Stereo, or the determination of 3D structure from multiple 2D images of a scene, is one of the fundamental problems of computer vision. Although steady progress has been made in recent algorithms, producing accurate results in the neighborhood of depth discontinuities remains a challenge. Moreover, among the techniques that best localize depth discontinuities, it is common to work only with a discrete set of disparity values, hindering the modeling of smooth, non-fronto-parallel surfaces.
This dissertation proposes a three-axis categorization of binocular stereo algorithms according to their modeling of smooth surfaces, depth discontinuities, and occlusion regions, and describes a new algorithm that simultaneously lies in the most accurate category along each axis. To the author's knowledge, it is the first such algorithm for binocular stereo.

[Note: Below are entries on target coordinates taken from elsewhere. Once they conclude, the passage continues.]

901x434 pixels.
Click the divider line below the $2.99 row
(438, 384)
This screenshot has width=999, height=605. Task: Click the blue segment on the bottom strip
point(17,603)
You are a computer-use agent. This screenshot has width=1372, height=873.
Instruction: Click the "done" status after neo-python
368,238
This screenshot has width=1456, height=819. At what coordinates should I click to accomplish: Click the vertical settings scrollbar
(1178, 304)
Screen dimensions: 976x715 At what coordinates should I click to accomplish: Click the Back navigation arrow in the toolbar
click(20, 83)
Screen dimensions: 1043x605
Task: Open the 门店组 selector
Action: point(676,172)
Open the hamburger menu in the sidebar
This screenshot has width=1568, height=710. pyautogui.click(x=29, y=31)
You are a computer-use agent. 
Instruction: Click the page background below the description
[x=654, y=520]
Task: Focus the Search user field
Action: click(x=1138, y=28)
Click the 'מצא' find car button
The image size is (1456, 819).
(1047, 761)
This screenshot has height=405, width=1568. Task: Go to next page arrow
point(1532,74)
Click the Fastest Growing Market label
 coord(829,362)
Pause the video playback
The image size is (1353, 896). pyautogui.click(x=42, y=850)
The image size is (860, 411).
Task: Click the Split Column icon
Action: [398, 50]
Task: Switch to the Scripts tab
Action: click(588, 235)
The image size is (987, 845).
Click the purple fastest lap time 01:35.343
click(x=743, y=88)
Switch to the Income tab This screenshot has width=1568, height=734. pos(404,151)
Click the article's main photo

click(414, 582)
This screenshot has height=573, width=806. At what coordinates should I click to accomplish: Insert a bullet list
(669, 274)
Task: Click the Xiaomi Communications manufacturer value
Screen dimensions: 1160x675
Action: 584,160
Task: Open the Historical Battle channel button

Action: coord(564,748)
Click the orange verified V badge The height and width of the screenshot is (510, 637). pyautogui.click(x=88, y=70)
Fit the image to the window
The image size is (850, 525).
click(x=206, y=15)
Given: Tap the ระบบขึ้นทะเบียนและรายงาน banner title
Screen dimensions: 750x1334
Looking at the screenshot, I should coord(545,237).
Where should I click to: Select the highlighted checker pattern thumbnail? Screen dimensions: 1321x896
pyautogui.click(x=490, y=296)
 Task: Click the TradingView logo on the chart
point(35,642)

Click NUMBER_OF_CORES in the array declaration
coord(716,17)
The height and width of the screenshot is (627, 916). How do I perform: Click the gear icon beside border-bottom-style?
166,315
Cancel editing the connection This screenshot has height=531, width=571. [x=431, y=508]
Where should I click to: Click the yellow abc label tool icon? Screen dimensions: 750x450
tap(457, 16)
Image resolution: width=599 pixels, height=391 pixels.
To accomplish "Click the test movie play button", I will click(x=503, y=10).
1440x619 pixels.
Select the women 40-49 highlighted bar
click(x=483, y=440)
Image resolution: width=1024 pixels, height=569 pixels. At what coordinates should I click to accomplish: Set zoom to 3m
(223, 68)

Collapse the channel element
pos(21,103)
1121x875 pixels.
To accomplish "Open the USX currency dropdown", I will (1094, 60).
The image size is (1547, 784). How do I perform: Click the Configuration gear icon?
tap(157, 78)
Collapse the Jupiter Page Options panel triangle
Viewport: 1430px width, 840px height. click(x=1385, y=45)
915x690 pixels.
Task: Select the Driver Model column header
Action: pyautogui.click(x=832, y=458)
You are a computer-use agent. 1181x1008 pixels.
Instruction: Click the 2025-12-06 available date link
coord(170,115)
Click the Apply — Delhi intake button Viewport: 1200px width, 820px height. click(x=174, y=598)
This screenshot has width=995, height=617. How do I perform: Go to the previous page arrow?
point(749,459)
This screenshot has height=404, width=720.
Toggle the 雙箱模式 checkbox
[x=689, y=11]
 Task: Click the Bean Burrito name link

The proposed method estimates scene structure as a collection of smooth surface patches. The disparities within each patch are modeled by a continuous-valued spline, while the extent of each patch is represented via a labeled, pixelwise segmentation of the source images. Disparities and extents are alternately estimated by surface fitting and graph cuts, respectively, in an iterative, energy minimization framework. Input images are treated symmetrically, and occlusions are addressed explicitly. Boundary localization is aided by image gradients.
Qualitative and quantitative experimental results are presented, which demonstrate that, for scenes consisting of smooth surfaces, the proposed algorithm significantly improves upon the state of the art, more accurately localizing both the depth of surface interiors and the position of surface boundaries. Finally, limitations of the proposed method are discussed, and directions for future research are suggested.